How can toxicity testing generate data that are more useful for human health risk assessment? Many have criticized existing approaches to toxicity testing on the grounds that the data generated are often not ideal for conducting human health risk assessment. Extrapolations are often made with weak scientific justifications, and uncertainty factors are used to bridge the gaps. The current proposals to improve toxicity-testing strategies, discussed above, are unlikely to solve the fundamental problem. The committee cautions against indiscriminately generating
large amounts of data with an eye to creating optimal datasets for characterizing risks posed by single chemicals. Emerging technologies and approaches, such as “-omics” technologies and computational toxicology, may help to address the problem.
How can toxicity testing be applied to a broader universe of chemicals, life stages, and health effects? There are major gaps in current toxicity-testing approaches. The importance of the gaps is a matter of debate and depends on whether effects of public-health importance are being missed by current approaches. However, it is impractical to test every chemical for every possible health effect over all life stages. The emphasis should be on chemicals that have the greatest potential for human exposure. The emerging technologies may help to screen chemicals more rapidly and to indicate a need for further testing.
How can environmental agents be screened with minimal use of animals and efficient expenditure of time and other resources? One strategy that can be applied to reduce animal use is the grouping of chemicals of similar structural class and the in-depth testing of only one or a few representative chemicals; risk assessments of all chemicals in the class would be based on the resulting data.

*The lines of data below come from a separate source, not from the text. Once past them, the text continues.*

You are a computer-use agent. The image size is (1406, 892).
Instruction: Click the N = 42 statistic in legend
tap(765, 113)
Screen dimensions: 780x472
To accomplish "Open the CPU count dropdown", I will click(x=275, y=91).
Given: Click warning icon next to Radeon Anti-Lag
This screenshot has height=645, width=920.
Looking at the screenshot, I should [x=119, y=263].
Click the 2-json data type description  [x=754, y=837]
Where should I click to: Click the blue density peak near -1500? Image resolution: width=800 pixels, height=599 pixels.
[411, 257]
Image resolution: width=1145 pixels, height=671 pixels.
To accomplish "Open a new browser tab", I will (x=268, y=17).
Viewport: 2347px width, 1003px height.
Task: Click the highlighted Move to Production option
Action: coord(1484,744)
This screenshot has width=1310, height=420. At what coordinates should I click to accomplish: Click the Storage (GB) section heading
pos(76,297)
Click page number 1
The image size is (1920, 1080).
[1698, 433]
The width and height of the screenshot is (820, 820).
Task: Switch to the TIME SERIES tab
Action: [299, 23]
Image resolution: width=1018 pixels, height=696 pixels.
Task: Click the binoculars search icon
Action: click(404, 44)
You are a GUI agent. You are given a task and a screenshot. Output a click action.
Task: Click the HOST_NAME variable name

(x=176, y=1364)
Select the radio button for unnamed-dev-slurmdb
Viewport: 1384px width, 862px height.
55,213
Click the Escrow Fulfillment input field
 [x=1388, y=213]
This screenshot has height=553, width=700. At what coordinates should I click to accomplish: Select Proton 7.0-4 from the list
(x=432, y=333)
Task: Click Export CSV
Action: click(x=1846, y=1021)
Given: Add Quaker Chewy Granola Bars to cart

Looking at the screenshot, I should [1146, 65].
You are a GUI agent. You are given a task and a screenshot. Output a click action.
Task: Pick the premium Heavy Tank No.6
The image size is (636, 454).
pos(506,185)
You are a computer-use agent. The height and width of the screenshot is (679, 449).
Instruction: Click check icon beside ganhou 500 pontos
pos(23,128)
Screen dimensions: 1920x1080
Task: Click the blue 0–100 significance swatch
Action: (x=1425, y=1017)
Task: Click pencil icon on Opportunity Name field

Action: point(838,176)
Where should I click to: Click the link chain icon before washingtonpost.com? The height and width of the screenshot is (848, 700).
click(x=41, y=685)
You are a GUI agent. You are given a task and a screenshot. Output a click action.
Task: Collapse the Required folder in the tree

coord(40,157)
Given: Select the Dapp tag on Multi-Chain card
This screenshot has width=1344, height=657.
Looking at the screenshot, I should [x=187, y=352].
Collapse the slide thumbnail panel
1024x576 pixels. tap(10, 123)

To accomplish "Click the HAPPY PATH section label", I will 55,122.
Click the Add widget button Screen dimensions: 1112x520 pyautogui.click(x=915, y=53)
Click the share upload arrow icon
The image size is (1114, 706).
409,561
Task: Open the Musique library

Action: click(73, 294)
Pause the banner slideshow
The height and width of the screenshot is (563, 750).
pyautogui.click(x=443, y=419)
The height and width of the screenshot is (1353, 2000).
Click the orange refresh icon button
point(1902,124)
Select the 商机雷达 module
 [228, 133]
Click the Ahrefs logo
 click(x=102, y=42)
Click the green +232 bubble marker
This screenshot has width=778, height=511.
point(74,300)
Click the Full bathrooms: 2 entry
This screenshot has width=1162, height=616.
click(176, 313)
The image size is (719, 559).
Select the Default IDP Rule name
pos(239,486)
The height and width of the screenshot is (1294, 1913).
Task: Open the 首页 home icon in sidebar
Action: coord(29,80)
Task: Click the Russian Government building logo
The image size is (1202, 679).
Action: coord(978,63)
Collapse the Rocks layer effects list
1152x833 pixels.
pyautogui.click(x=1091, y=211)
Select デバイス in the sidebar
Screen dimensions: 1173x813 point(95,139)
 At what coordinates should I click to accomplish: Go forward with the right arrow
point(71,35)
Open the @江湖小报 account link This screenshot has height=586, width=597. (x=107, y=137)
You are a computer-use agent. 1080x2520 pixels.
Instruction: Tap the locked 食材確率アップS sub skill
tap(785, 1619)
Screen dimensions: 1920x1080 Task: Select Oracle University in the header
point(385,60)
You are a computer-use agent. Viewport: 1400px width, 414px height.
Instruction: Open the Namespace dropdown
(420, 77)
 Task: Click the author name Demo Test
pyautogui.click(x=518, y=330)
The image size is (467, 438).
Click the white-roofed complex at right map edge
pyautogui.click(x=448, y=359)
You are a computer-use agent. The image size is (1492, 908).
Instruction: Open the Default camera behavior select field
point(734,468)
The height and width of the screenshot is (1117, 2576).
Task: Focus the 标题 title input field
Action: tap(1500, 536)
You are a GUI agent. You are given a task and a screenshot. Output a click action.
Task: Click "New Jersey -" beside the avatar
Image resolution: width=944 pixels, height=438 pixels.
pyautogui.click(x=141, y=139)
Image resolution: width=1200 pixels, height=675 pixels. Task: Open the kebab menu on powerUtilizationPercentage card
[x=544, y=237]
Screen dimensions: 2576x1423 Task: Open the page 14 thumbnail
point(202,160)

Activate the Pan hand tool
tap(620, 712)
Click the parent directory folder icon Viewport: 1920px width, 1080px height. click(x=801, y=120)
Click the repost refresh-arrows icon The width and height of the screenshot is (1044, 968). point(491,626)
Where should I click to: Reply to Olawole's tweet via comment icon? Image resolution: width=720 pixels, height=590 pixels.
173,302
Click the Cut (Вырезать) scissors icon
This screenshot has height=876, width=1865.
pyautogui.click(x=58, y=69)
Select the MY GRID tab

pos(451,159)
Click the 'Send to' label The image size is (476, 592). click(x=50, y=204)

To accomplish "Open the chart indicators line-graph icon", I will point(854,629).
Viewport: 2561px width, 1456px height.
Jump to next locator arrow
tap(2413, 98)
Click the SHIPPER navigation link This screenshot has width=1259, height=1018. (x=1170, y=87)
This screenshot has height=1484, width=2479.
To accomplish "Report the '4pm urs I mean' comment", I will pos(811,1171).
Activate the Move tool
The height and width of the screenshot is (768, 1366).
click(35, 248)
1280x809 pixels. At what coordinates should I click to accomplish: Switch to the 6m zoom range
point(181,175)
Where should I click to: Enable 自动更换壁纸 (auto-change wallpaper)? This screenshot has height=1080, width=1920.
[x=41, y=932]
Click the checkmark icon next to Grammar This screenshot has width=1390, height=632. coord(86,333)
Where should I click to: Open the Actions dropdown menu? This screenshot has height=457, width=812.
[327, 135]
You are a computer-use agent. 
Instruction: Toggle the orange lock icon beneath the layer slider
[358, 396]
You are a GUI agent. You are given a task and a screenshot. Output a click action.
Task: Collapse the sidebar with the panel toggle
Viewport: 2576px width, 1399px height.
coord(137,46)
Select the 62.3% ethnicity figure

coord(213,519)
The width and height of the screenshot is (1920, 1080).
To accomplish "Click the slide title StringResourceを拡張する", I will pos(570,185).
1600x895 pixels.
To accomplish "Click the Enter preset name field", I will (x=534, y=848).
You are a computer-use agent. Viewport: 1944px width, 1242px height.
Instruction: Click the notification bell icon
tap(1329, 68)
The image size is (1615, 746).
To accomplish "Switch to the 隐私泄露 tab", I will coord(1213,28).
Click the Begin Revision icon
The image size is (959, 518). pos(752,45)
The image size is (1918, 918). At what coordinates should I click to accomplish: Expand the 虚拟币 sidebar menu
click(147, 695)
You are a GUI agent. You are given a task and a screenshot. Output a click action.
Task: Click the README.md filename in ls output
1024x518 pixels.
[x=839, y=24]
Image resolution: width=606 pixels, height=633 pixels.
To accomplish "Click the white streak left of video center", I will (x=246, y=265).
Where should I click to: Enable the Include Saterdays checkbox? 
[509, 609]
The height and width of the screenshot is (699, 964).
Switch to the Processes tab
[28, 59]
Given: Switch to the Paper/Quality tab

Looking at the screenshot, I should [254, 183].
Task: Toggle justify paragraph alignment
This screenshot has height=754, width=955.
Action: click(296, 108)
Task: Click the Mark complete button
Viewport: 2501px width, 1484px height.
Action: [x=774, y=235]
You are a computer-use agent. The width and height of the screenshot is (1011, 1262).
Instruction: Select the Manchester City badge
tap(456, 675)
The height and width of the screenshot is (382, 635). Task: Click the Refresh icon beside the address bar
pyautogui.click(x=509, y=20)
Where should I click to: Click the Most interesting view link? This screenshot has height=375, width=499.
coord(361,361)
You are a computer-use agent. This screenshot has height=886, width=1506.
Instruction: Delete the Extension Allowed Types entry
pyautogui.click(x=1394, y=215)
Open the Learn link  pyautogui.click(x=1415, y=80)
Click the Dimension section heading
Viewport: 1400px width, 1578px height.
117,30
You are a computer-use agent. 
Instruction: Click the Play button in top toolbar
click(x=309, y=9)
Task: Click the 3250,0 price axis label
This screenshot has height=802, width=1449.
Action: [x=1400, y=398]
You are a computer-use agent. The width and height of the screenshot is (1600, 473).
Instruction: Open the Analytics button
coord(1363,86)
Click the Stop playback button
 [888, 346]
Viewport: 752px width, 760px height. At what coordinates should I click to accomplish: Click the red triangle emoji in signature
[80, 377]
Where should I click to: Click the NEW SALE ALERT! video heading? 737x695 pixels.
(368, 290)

In grouping chemicals, known modes of action should be emphasized. Such strategies should address any data needed to support application of study findings to other chemicals in the group. Newer approaches also have great promise.
How should tests and testing strategies be evaluated? Testing strategies may be evaluated in terms of the value of information they provide in light of the four objectives—increasing depth of knowledge for more accurate risk assessment; increasing coverage of chemicals, life stages, and end points; preserving animal welfare; and minimizing cost. In evaluating new tests and testing strategies, there remains the difficult question of what is to serve as a “gold standard” for performance. Simply comparing the outcomes of new tests with the outcomes of current tests may not be the best approach; whether it is will depend on the reliability and relevance of the current tests. Ideally, regulations and risk-assessment guidelines will evolve with testing capabilities and scientific understanding. That issue will increase in importance with greater use of screening approaches (for example, in vitro tests, gene arrays, and mode-of-action screens) that produce indirect evidence on both cancer and noncancer end points.